Storms, vehicle accidents, dig-ins, equipment explosions — you respond to emergencies where electrical hazards threaten public safety. Secure the scene, make it safe, and restore service.

AI That Applies

AI prioritizes emergency dispatch based on severity and public safety risk, provides en-route hazard information, and coordinates crew deployment across multiple emergency sites.

Technologies

How It Works

The system ingests severity and public safety risk as its primary data source. The processing layer applies the appropriate analytical models to the structured data, generating scored outputs that surface the most actionable insights. The output — en-route hazard information — surfaces in the existing workflow where the practitioner can review and act on it.

What Changes

Emergency dispatch is more intelligent. AI routes the closest appropriate crew and provides hazard information before arrival.

What Stays

Working calmly and safely in emergency situations with the public watching, police directing, and downed wires sparking. That takes training, courage, and experience.

What To Do Next

This section won't tell you what your numbers should be. It will show you how to find them yourself. Every instruction below produces a real, verifiable result in your organization. No benchmarks, no projections — just the steps to build your own evidence.

1

Establish Your Baseline

Know where you are before you move

Before adopting AI tools for responding to emergency situations, understand your current state.

Map your current process: Document how responding to emergency situations works today — who does what, how long it takes, where the bottlenecks are. You need this baseline to measure improvement.
Identify the judgment points: Working calmly and safely in emergency situations with the public watching, police directing, and downed wires sparking. These are the boundaries AI won't cross.
Assess your data readiness: AI tools for this area need data to work. Check whether your organization has the historical data, integrations, and data quality to support emergency dispatch systems tools.

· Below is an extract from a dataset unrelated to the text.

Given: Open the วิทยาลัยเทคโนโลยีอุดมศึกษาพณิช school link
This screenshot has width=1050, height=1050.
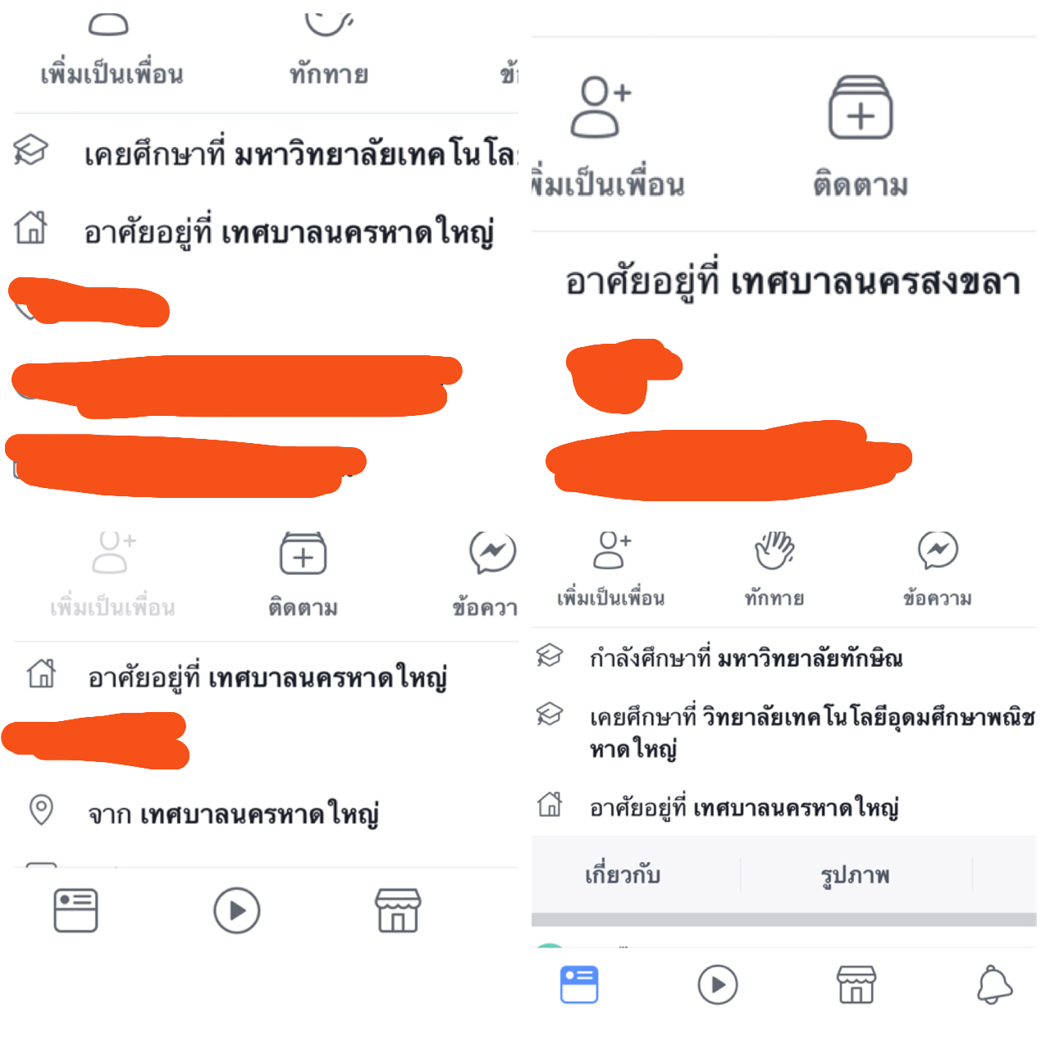Looking at the screenshot, I should 868,717.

Without a baseline, you can't measure whether AI actually improved anything. You'll adopt tools without knowing if they're working.

2

Define Your Measures

What to track and how to calculate it

Time per cycle

How to calculate

Measure how long responding to emergency situations takes end-to-end today, then after AI adoption.

Why it matters

The most visible improvement is speed. If AI doesn't save time, question whether it's adding value.

Quality of output

How to calculate

Track error rates, rework frequency, or stakeholder satisfaction scores before and after.

Why it matters

Speed without quality is just faster mistakes. Measure both.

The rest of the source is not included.